§ Data listing
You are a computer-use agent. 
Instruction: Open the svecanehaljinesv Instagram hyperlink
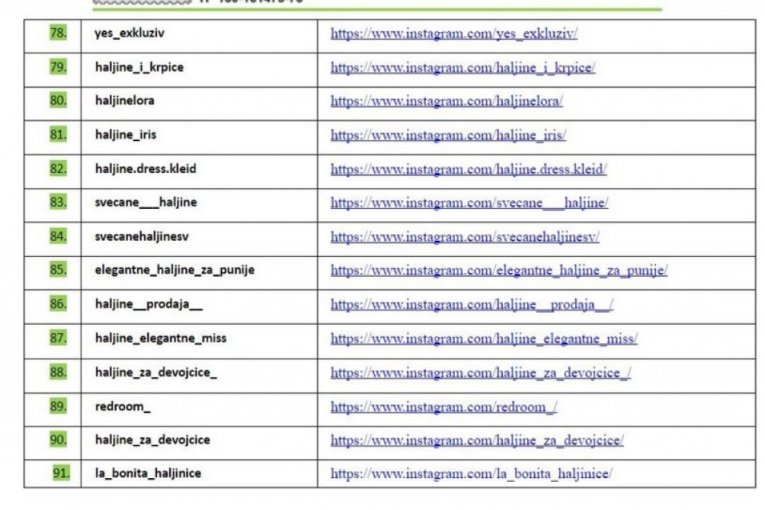click(465, 237)
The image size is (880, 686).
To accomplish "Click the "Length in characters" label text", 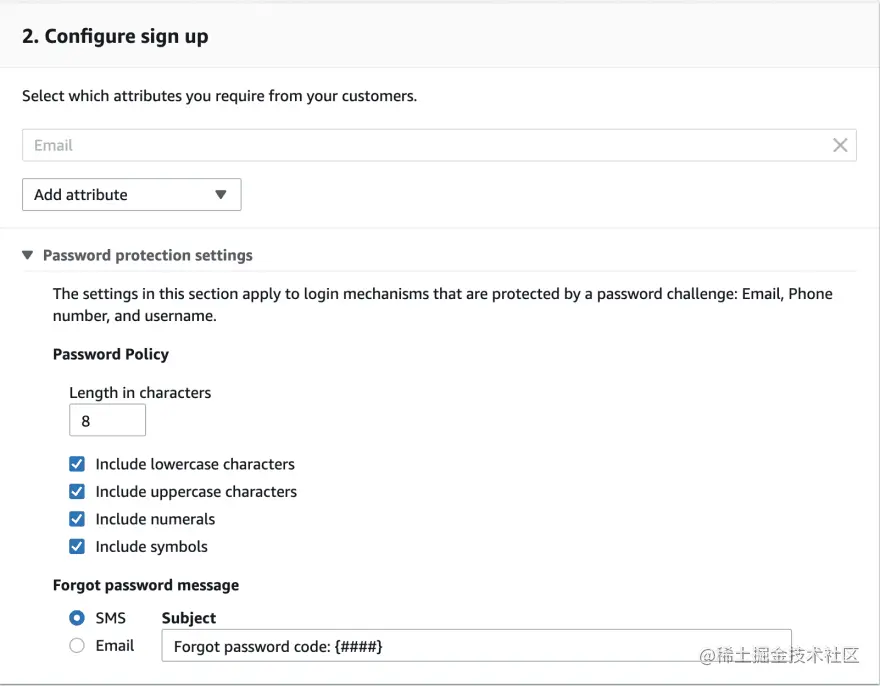I will click(x=140, y=393).
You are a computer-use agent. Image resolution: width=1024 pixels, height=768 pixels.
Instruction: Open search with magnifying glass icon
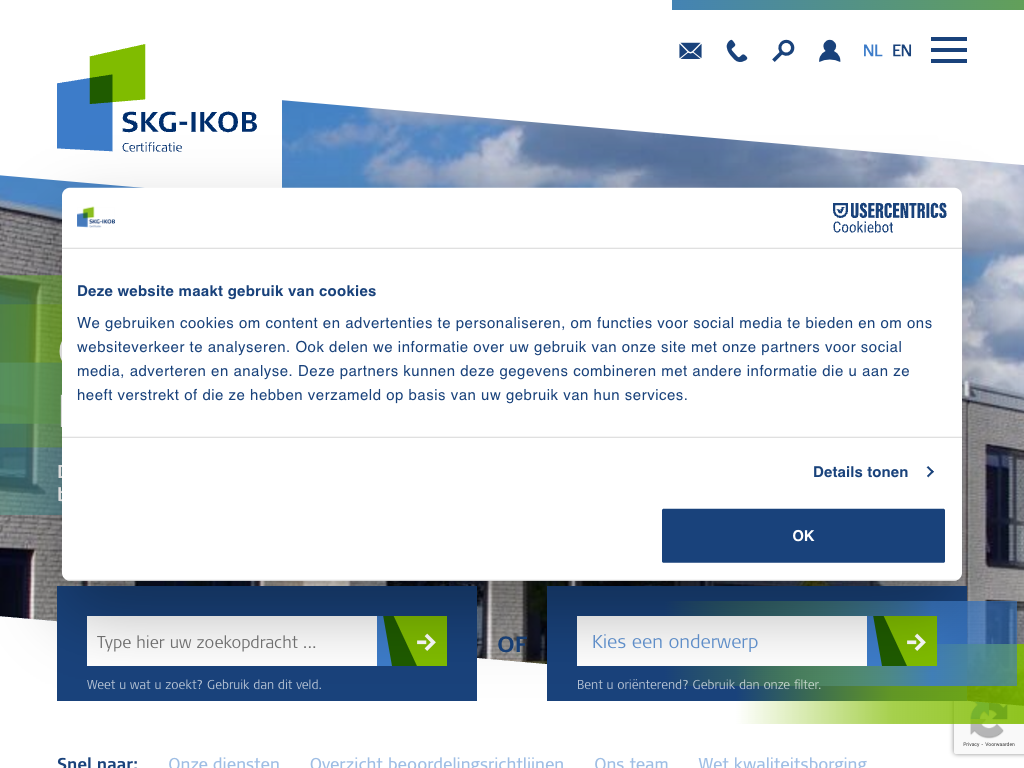pos(783,50)
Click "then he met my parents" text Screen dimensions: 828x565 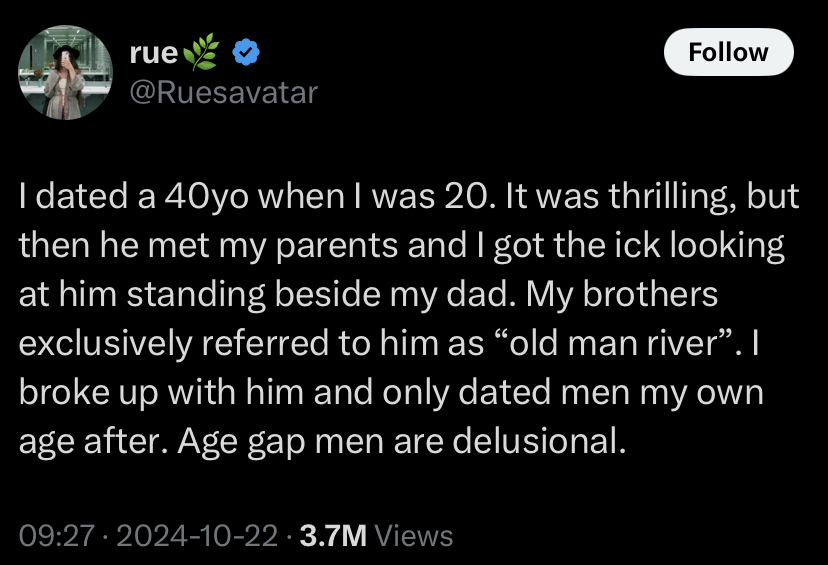click(209, 246)
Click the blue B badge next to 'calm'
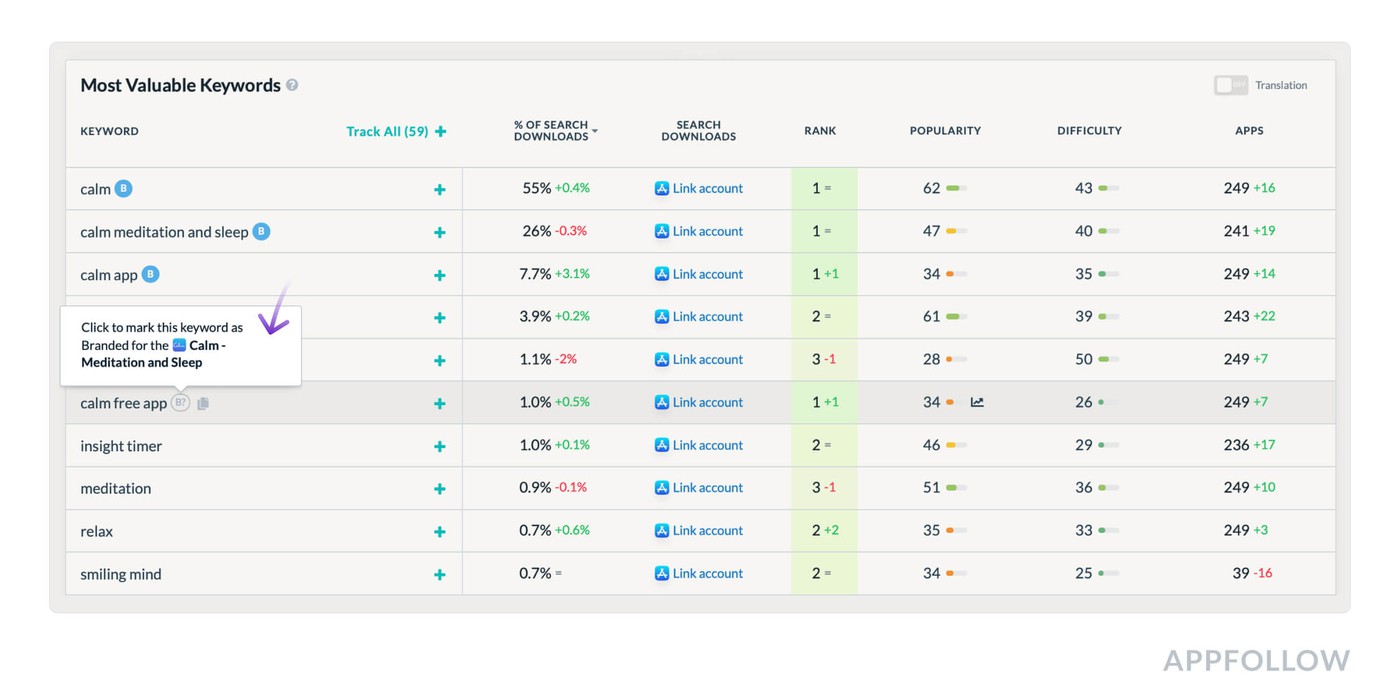1400x696 pixels. point(123,188)
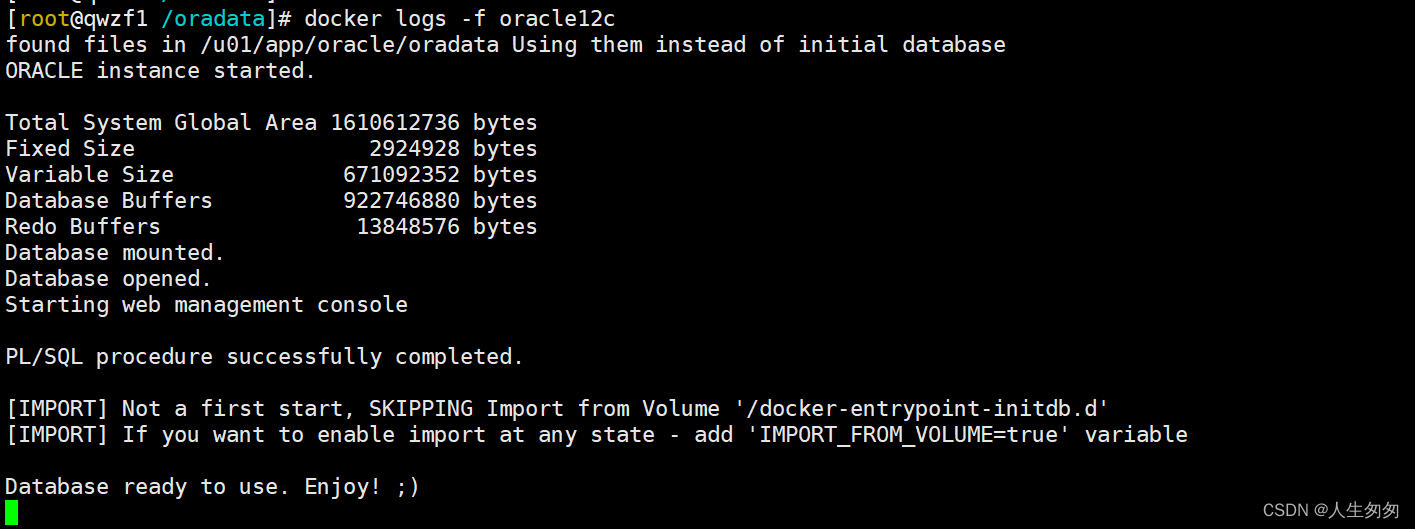Click the Total System Global Area value
Screen dimensions: 1415x529
395,122
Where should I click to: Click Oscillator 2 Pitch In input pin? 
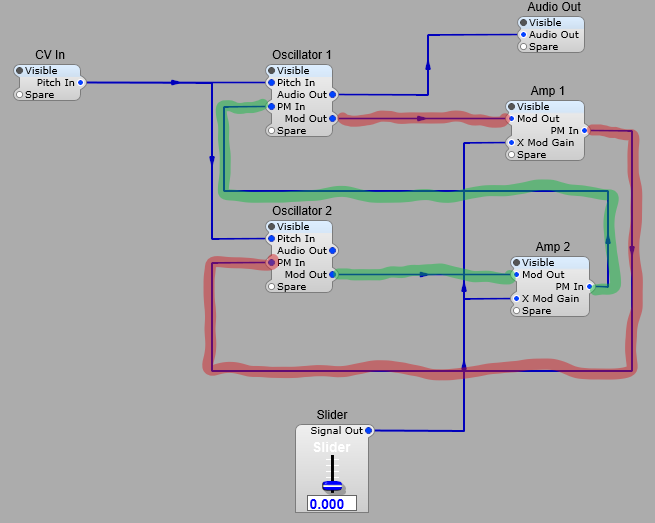pyautogui.click(x=271, y=239)
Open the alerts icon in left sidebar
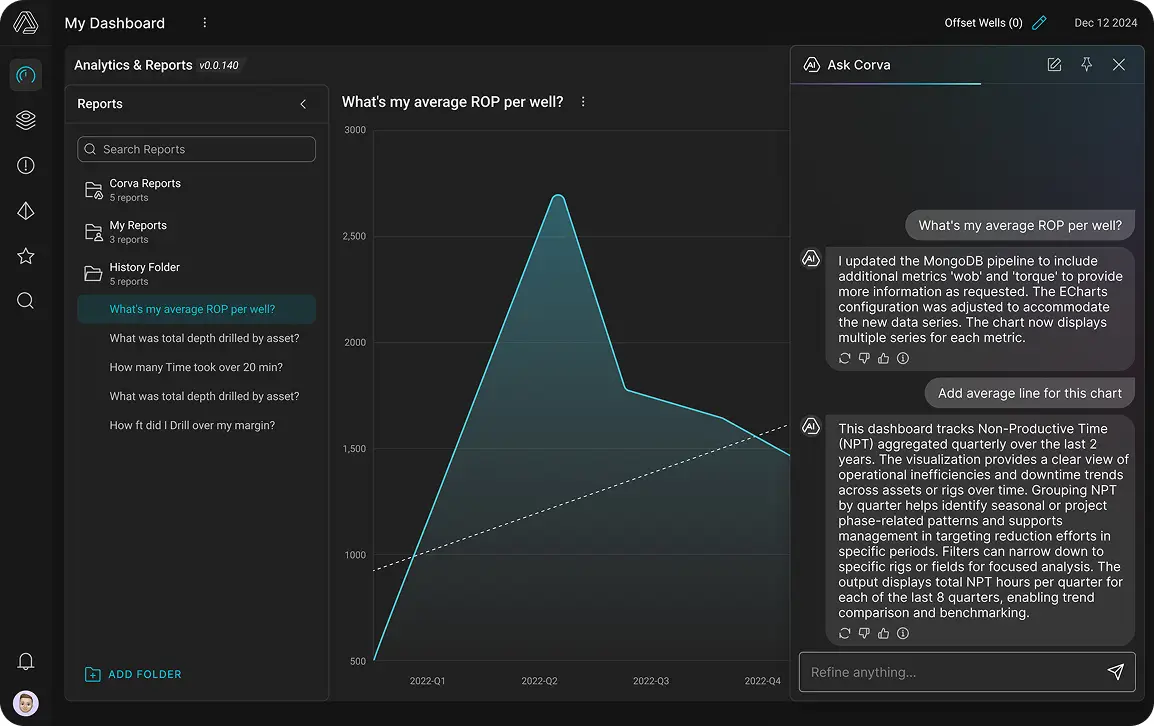This screenshot has height=726, width=1154. tap(26, 166)
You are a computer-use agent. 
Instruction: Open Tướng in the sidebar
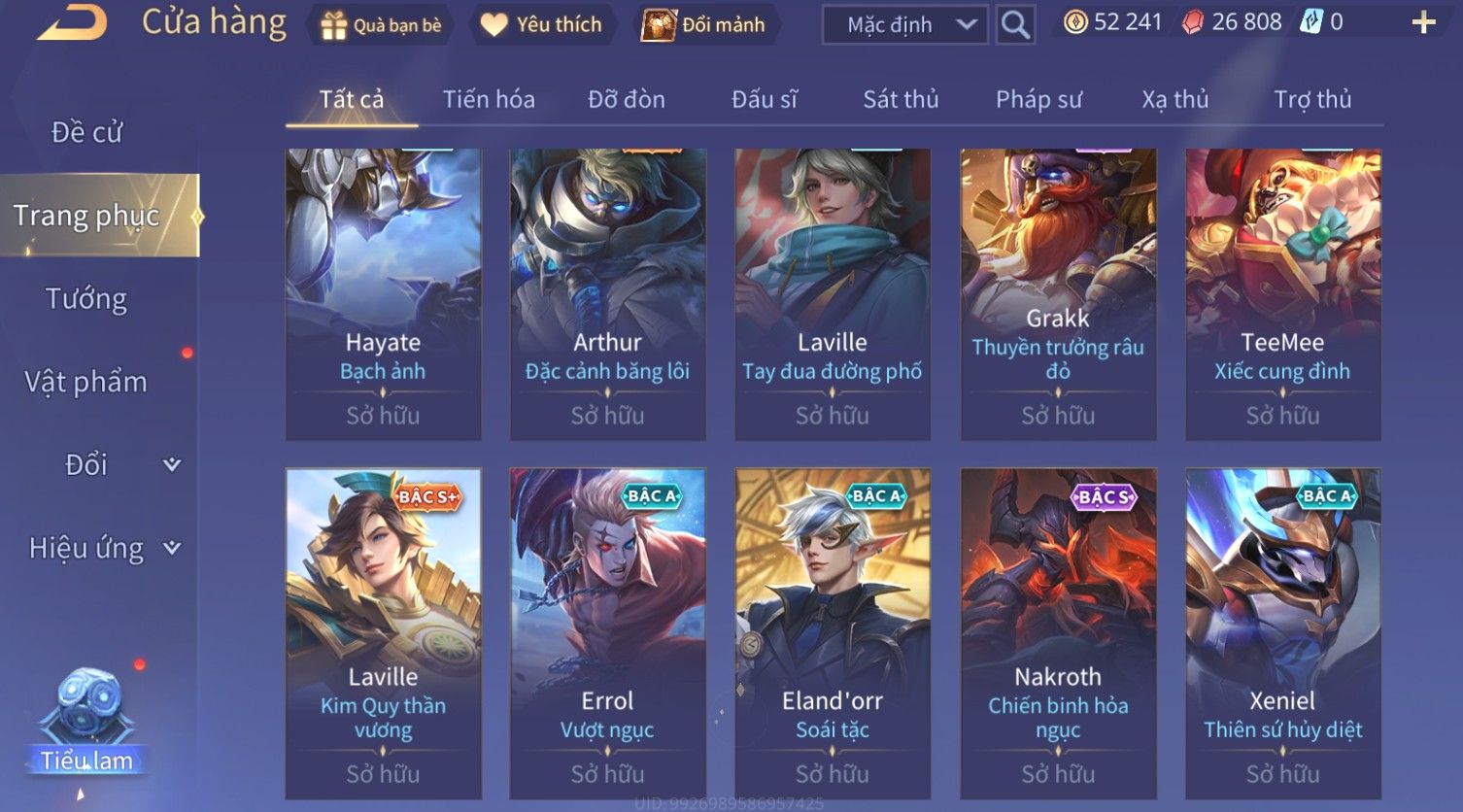(86, 298)
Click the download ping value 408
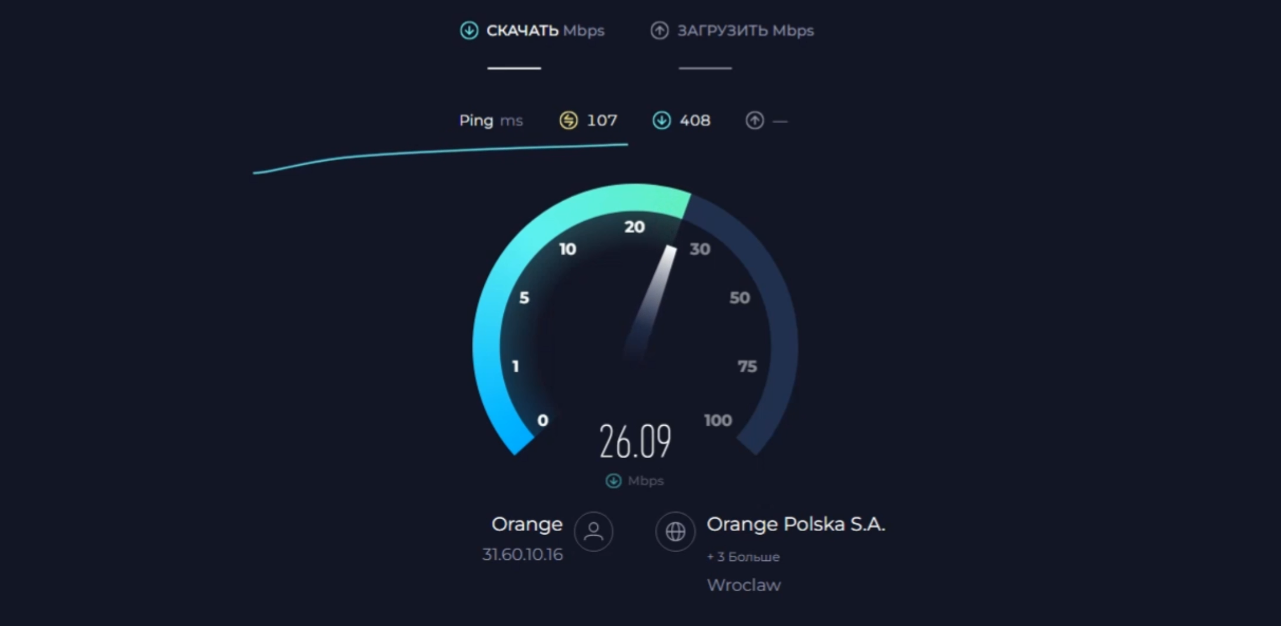The height and width of the screenshot is (626, 1281). [695, 121]
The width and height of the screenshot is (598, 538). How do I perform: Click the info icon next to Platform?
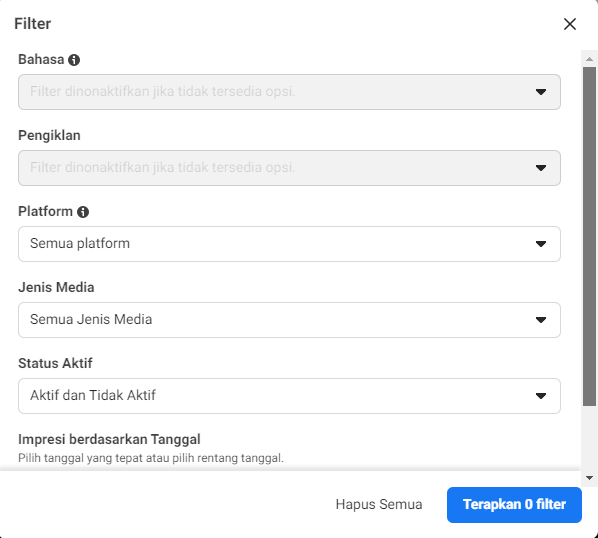[x=83, y=212]
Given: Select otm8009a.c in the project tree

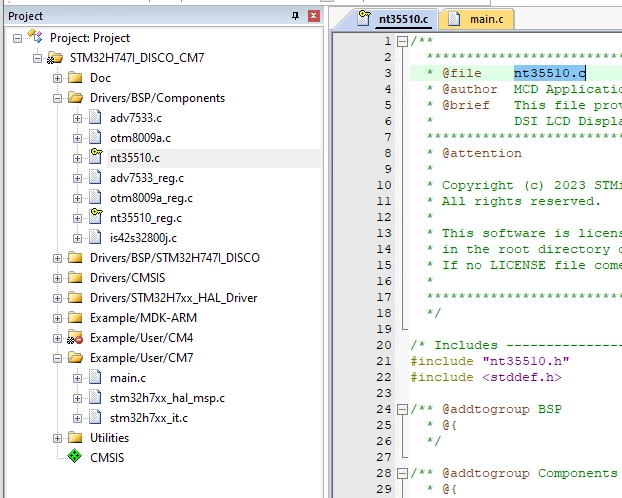Looking at the screenshot, I should click(x=140, y=138).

§ What you are asked to do
Retype word for word the span of lines above that begins with the line containing "Open the alerts icon in left sidebar" and ends with the last line of the records; skip all pictures.

§ Written answer
Open the alerts icon in left sidebar
This screenshot has height=726, width=1154. tap(26, 166)
You are a computer-use agent. 
Instruction: Open Tướng in the sidebar
(86, 298)
Click the download ping value 408
The height and width of the screenshot is (626, 1281). [695, 121]
The width and height of the screenshot is (598, 538). How do I perform: Click the info icon next to Platform?
[x=83, y=212]
Given: Select otm8009a.c in the project tree

Looking at the screenshot, I should click(x=140, y=138).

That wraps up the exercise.